Exercise directions
Write the next part of the mailing-list thread about protocol compatibility between LLDB and GDB, starting right after its final line.

Text shown
[lldb-dev] [RFC] Improving protocol-level compatibility between LLDB and GDB

Thu Apr 22 00:03:03 PDT 2021

> On Apr 20, 2021, at 11:39 PM, Pavel Labath via lldb-dev <lldb-dev at lists.llvm.org> wrote:
> 
> I am very happy to see this effort and I fully encourage it.

Completely agree.  Thanks for Cc:'ing me Pavel, I hadn't seen Michał's thread.

> 
> On 20/04/2021 09:13, Michał Górny via lldb-dev wrote:
>> On Mon, 2021-04-19 at 16:29 -0700, Greg Clayton wrote:
>>>> I think the first blocker towards this project are existing
>>>> implementation bugs in LLDB. For example, the vFile implementation is
>>>> documented as using incorrect data encoding and open flags. This is not
>>>> something that can be trivially fixed without breaking compatibility
>>>> between different versions of LLDB.
>>> 
>>> We should just fix this bug in LLDB in both LLDB's logic and lldb-server IMHO. We typically distribute both "lldb" and "lldb-server" together so this shouldn't be a huge problem.
>> Hmm, I've focused on this because I recall hearing that OSX users
>> sometimes run new client against system server... but now I realized
>> this isn't relevant to LLGS ;-).  Still, I'm happy to do things
>> the right way if people feel like it's needed, or the easy way if it's
>> not.

Data records
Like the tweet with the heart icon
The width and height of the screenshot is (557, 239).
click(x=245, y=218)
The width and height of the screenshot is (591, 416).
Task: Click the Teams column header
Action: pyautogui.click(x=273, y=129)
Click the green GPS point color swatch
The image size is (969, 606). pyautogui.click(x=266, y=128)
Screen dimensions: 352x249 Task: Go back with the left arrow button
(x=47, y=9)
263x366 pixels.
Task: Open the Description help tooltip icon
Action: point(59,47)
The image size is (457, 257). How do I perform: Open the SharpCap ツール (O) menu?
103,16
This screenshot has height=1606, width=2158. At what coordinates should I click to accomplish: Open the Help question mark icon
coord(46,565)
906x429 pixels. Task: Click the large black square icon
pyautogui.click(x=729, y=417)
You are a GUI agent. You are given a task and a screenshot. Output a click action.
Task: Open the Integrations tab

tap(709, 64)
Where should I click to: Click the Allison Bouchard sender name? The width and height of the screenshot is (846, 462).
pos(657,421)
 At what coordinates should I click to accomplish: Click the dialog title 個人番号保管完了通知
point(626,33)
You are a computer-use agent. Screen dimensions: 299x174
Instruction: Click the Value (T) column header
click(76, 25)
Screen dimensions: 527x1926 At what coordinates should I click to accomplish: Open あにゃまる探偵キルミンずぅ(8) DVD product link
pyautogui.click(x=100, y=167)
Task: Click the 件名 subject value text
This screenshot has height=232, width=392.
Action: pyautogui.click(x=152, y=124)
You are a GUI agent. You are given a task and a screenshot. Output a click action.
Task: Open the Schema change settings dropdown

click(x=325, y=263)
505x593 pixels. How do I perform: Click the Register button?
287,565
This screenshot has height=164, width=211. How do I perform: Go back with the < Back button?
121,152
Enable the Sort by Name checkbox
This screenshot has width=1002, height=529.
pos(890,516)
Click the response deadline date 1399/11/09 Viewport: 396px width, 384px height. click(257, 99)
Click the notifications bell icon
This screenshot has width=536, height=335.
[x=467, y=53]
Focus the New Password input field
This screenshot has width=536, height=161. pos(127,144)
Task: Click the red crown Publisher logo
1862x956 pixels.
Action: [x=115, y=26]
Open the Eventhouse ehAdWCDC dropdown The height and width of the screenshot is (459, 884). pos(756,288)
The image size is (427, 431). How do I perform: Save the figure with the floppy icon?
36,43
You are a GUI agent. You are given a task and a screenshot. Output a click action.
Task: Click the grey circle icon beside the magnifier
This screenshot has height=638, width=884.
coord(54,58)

Response for this exercise
> 
> The vFile packets are, used in the "platform" mode of the connection (which, btw, is also something that gdb does not have), and that is implemented by lldb-server on all hosts (although I think apple may have some custom platform implementations as well). In any case though, changing flag values on the client will affect all servers that it communicates with, regardless of the platform.
> 
> At one point, Jason cared enough about this to add a warning about not changing these constants to the code. I'd suggest checking with him whether this is still relevant.
> 
> Or just going with your proposed solution, which sounds perfectly reasonable to me....

The main backwards compatibility issue for Apple is that lldb needs to talk to old debugservers on iOS devices, where debugserver can't be updated.  I know of three protocol bugs we have today:

vFile:open flags
vFile:pread/pwrite base   https://bugs.llvm.org/show_bug.cgi?id=47820
A packet base   https://bugs.llvm.org/show_bug.cgi?id=42471

debugserver doesn't implement vFile packets.  So for those, we only need to worry about lldb/lldb-server/lldb-platform.

lldb-platform is a freestanding platform packets stub I wrote for Darwin systems a while back.  Real smol, it doesn't link to/use any llvm/lldb code.  I never upstreamed it because it doesn't really fit in with llvm/lldb projects in any way and it's not super interesting, it is very smol and simple.  I was tired of tracking down complicated bugs and wanted easier bugs.  It implements the vFile packets; it only does the platform packets and runs debugserver for everything else.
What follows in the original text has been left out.